With 60 percent of mining happening in China, CoinShares found that the remaining 40 percent is split between Washington, New York, British Columbia, Alberta, Quebec, Newfoundland and Labrador, Iceland, Norway, Sweden, Georgia, Iran and a handful of smaller operations spread around the world. Non-Chinese regions were found to hold a 23.8 percent share of renewables for mining.
The study also found that mining hardware efficiency continues to increase while hardware costs continue to decrease, and this inverse relationship accompanies an increasing uptick in network hashrate. Unsurprisingly, China was found to dominate hardware manufacturing.
So, these are the main takeaways from the report: Basically three quarters of all mining is done on the backs of renewables; China is still a heavyweight for both hashrate and ASIC manufacturing; and mining processes are becoming more efficient.

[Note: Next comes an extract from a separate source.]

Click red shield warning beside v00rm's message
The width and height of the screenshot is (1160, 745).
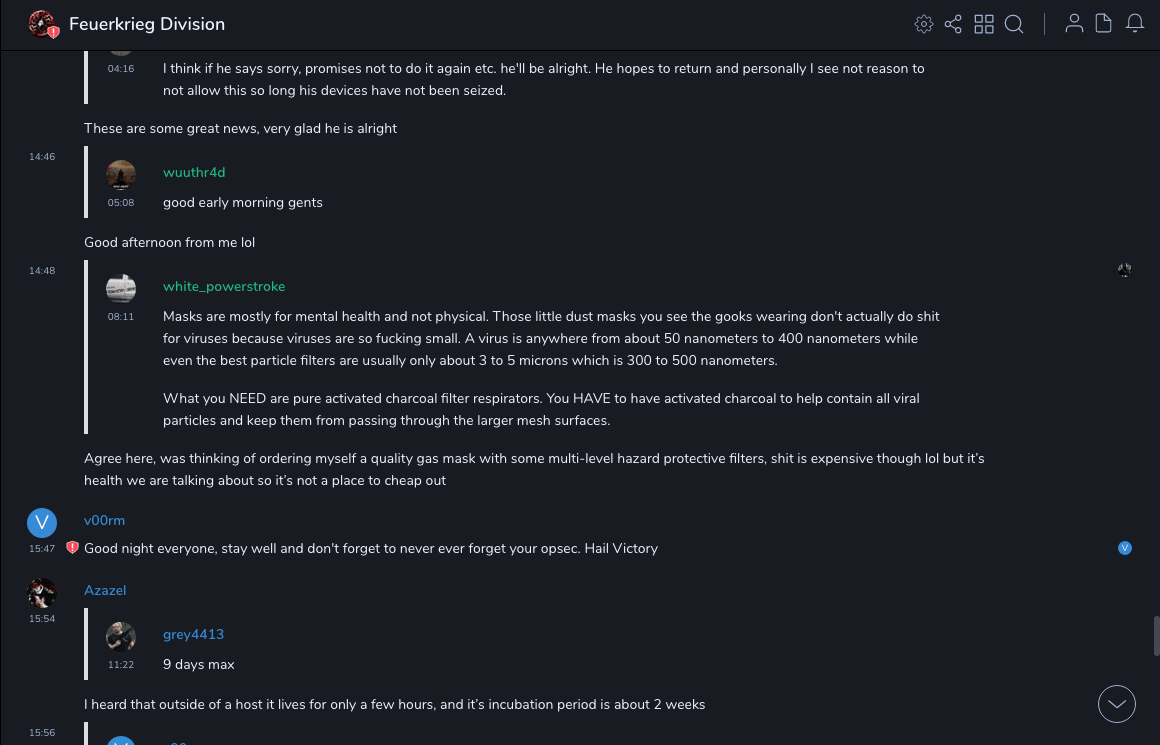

The report does concede that “the Bitcoin mining industry remains a highly private and secretive industry. As a result, our estimates may be subject to significant potential uncertainty. While we have made no attempt to formally quantify these uncertainty levels, we intuitively guesstimate that, e.g. our renewables penetration figures should be taken to include a tentative uncertainty of around ±10%.”
Even factoring in this 10-point margin for error, if 64 percent of bitcoin mining were conducted using renewable energy, that would far outpace renewable use in other sectors. At 74 percent, bitcoin mining uses four times more renewable energy than the global average for international industries.